TOPCRIT has made a strong impact on contemporary conversation around post-critique through the Fellow's novel approach to experimental literary-critical writing by women, which the project has successfully documented and analysed.
TOPCRIT is built on a solid base of research and analysis of canonical and cutting-edge new writing on critique and post-critique, post-critical writing, and the future shape of literary studies. Research in this area has run the full duration of the project, complemented by reading and close textual analysis in an alternative tradition whose lineaments the project has sought to define: experimental literary-critical writing by women authors in the late-twentieth and twenty-first centuries.

Activities undertaken during the project, and its principal results, include:

Production of a multifunctional project website that acts as a hub for all project activities, publications and related material, news, and events.
Publication of six individual articles and/or book chapters on the conceptual profile of post-critique and on the experimental writing of contemporary women authors writing in English, including Anne Carson, Susan Howe, Denise Riley, Lisa Robertson, and Jan Zwicky.
Publishing a co-edited book, Wild Analysis: From the Couch to Cultural and Political Life (Routledge, 2022), which features one of these articles, and which won a Gradiva Award for Best Edited Book in 2022.
Publishing a highly visible monograph, Anne Carson: The Glass Essayist (Oxford University Press, 2023), which features three of the project's key articles, and which won the Poetry Foundation's Pegasus Award for Poetry Criticism in 2024.
Presenting the project and its results as an invited speaker at a range of international conferences, public venues and media events in Belgium, Italy, Norway, Spain and the UK.
Coordination of Performing the Lecture, a program of public lecture-performances and conversations held in collaboration with several top cultural organisations in Barcelona.

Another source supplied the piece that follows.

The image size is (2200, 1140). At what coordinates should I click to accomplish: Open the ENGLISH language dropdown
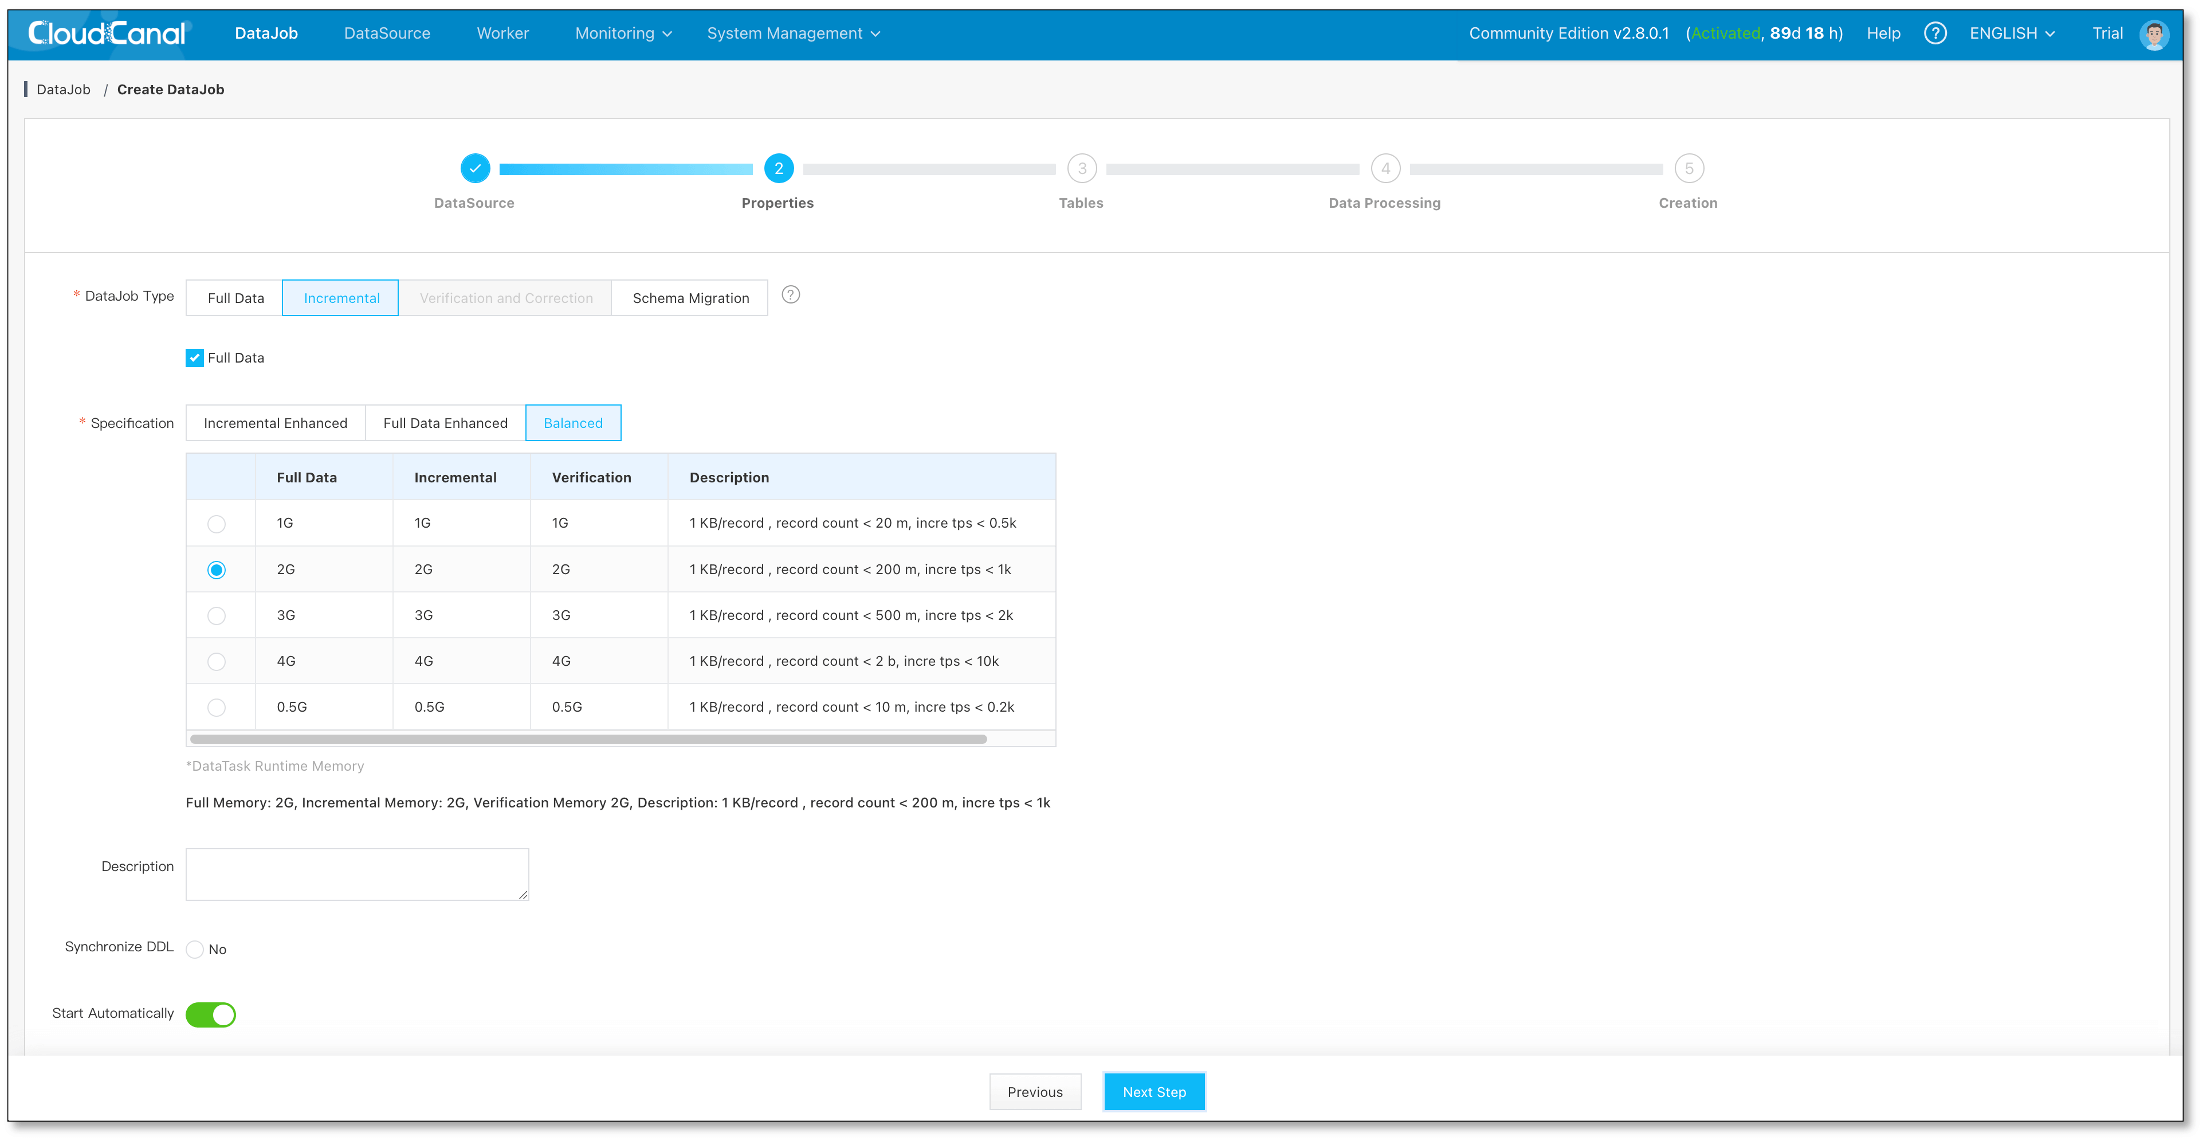pos(2011,33)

Founding and coordinating an open departmental reading group in Poetry and Philosophy, and participating as a speaker in departmental outreach activities including a cycle of talks on contemporary culture and repetition.
Targeted course-based training in university teaching at the Universitat Pompeu Fabra.
On-the-job training in conference and public event organisation, research with a strong gender dimension, and public engagement.
Exploitation of project results to secure future collaborations with cultural organisations and a top interdisciplinary research centre in the UK.
The project has progressed beyond the state of the art in its innovative conceptual work on post-critique and in its original analysis of the writing of contemporary women authors, which is situated in the project's publications as a challenging new form of post-critical writing and practice. The Fellow's work on the project of poet and classicist, Anne Carson, is to be considered especially high-impact. This first major study of her writing to date has won one of the most important international awards in literary criticism and has put the Fellow's research on the international map. The impact of TOPCRIT's core research on Carson and other contemporary women authors is expected to have a strong and measurable impact on public perceptions of the novelty and significance of their work, and of the potential for vibrant exchange between academic literary criticism and experimental literary and artistic culture today. The research produced during TOPCRIT has not only highlighted such exchanges and advocated for their continued expansion. The project's public outreach activities have provided a high-capacity public forum for these exchanges to happen.